Understanding lens design

I was looking at an article on Olympus' micro Four-Thirds 7-14mm f/2.8 lens.  As the ultra-wide-angle end is at 7mm, they've had to use a pronounced convex front element, which of course, doesn't allow a filter.  It should be obvious that drastic measures are needed to correct for distortion.

Somehow, many people, who probably won't be buying the lens anyway due to the price, think it's a simple matter to design such a lens to accept a filter in front because on formats with larger sensors, the equivalent focal length lenses can accept a filter.

Those lenses don't reach 7mm at the wide end.  There are other lenses from other optics makers which have similar convex front elements, but this is lost on those who just want a fantasy.  "Ultra Wide Angle lens for US$500?  Sure, we can do that.  Oh, and you want it pocket sized?  Easily done."  :-D

Similarly, the Panasonic 20mm f/1.7 pancake lens doesn't have fast auto focusing, even in the second generation lens.  Why?  There isn't enough room for such a motor in a compromised (pancake) design.  The Leica 15mm f/1.7 designed by Panasonic should be really quick since it is a better shape and has more (relative) room.

I can't imagine why people can't understand that optimal (is there ever a perfect?) optics require room.  If you put things into a compact package, there are many compromises.  We've seen this from what Olympus and Panasonic took from Four-Thirds to micro Four-Thirds.

Panasonic's micro Four-Thirds 7-14mm f/4.0 and 8mm fisheye lenses mimic Olympus' Four-Thirds lenses.  They seem very well built, although they lack weather-sealing.  The trouble is that they made them so compact that there are many optical problems, many of which are ameliorated by software.  Similarly, Olympus' 12mm f/2.0 lens fixes things in software to allow such a tiny design to work.  (I'd rather it be the size of the 75mm f/1.8 and eschew any software fixes.)

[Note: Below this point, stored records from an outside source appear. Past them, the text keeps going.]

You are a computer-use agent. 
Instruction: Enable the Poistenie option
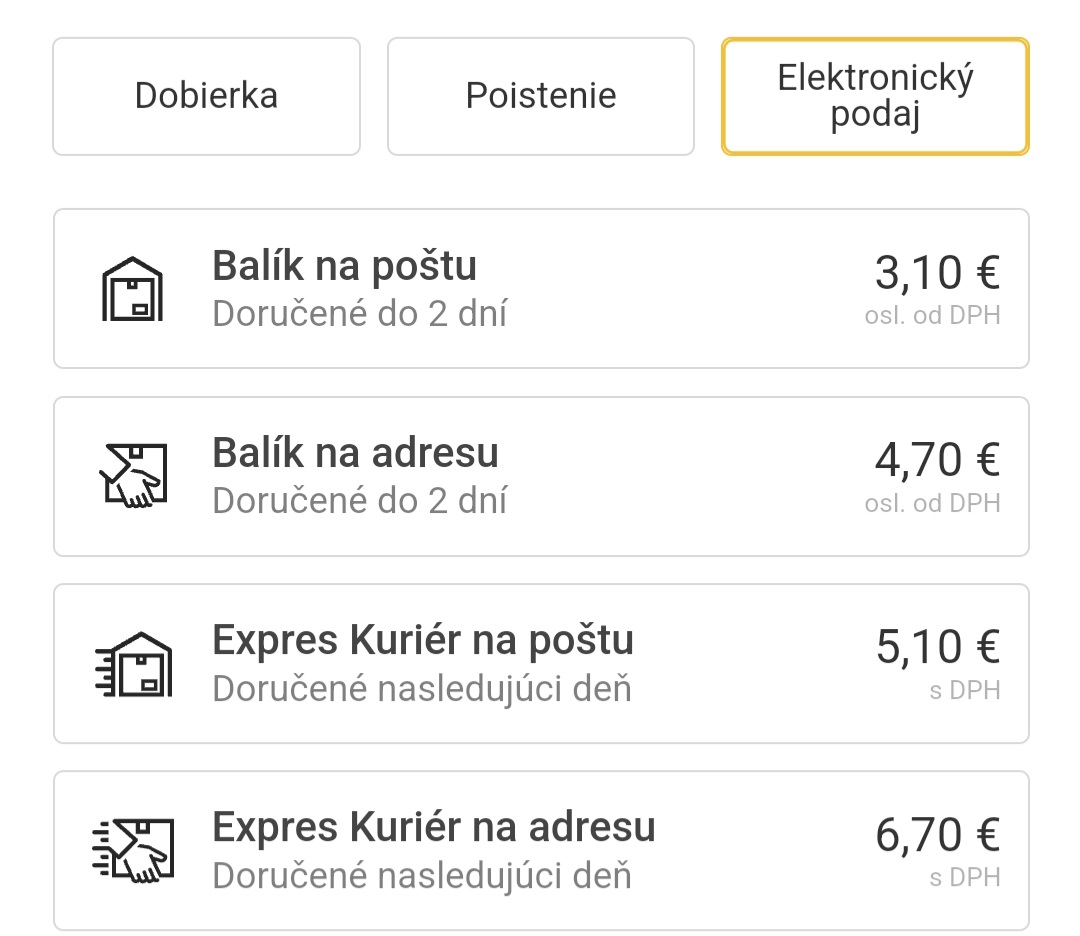click(x=540, y=96)
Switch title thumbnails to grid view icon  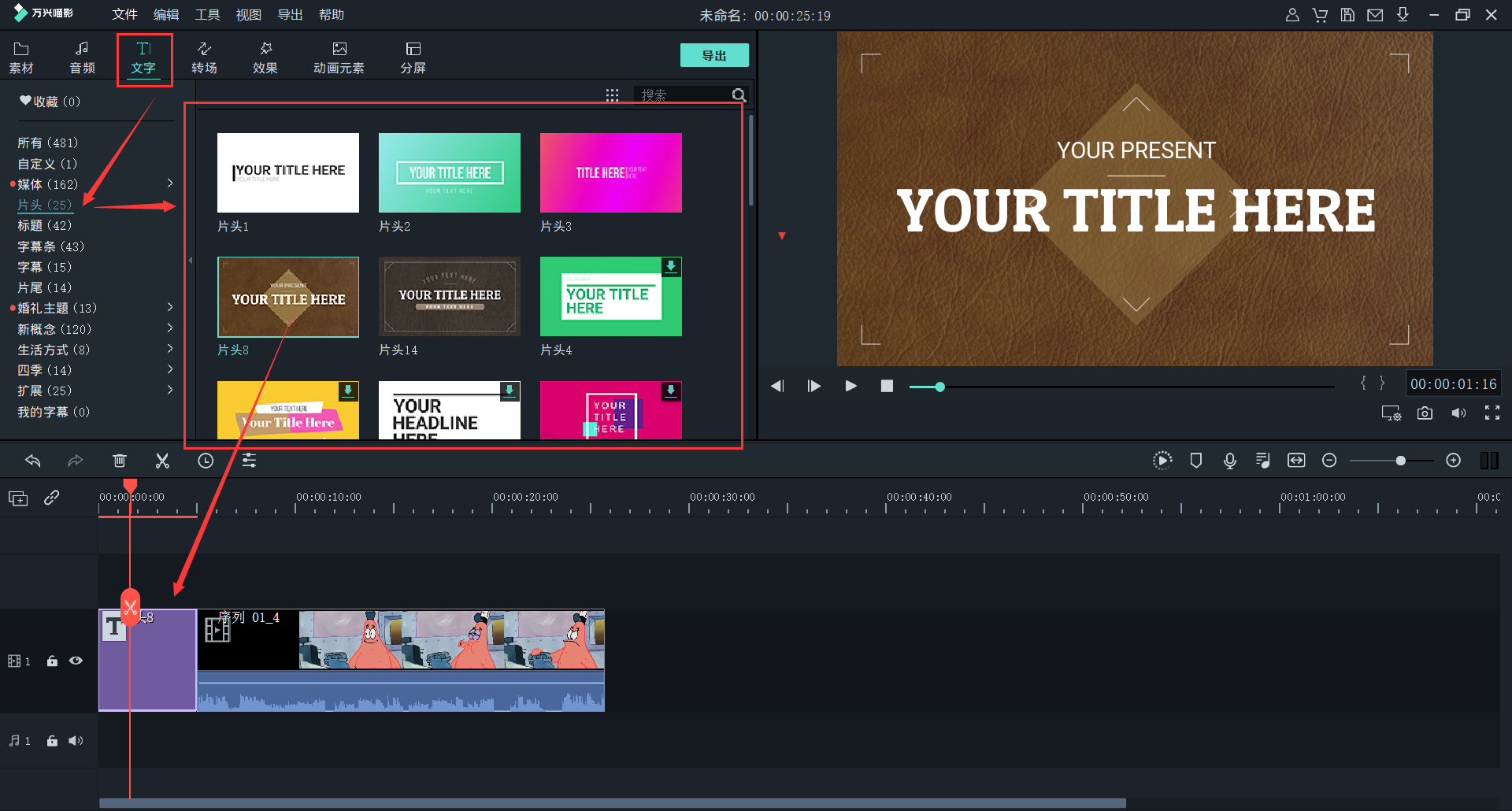pyautogui.click(x=612, y=95)
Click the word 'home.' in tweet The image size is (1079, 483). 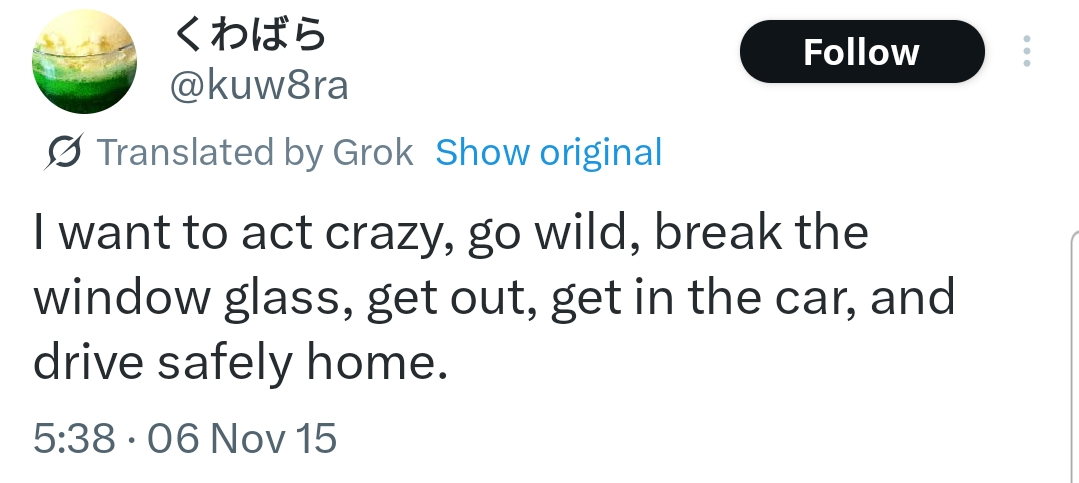point(376,362)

Many people have complained about the size of the 12-40mm f/2.8 lens.  I find it extremely small.  They find it extremely large.  The difference is that I've been using the 14-35mm f/2.0 lens with a 77mm filter size and the 14-54mm f/2.8-3.5 with a 67mm filter size, both excellent lenses.  The 12-40mm fits in-between the two in ability and price, but only uses a 62mm filter size.

There are still compromises, I'm sure, but I haven't found them.  The fact that Olympus went to 12mm from 14mm says a lot.  There is a lot of extra work to get 12mm working correctly, especially in a zoom.  That the lens isn't huge also says a lot, especially when its zoom range is bigger than that of the 14-35mm lens.  I expected the lens to have a 67mm or even a 72mm filter size.  It is much more compact than I would have expected.

I'm waiting to see the weather-sealed lenses from FujiFilm--the 16-55mm f/2.8 and 50-140mm f/2.8.  What I thought I saw was that the 50-140mm lens had a smaller filter size than the 16-55mm lens.  That makes me wonder about compromises made to the 50-140mm lens to allow it to be more compact than it should be.  Nikon's 70-200mm f/2.8 lens has a 77mm filter size, though they don't have an APS-C sized version for an easy comparison.  However, if the 50-140mm lens is responsive and sharp, I don't think most people will notice a problem.

Am I more practical about these things?  Is it really difficult to see that larger lenses can have better optics because there is more room for the correct geometry?  When will companies produce a line of (almost) no-compromise lenses for small format camera bodies, when pigs fly?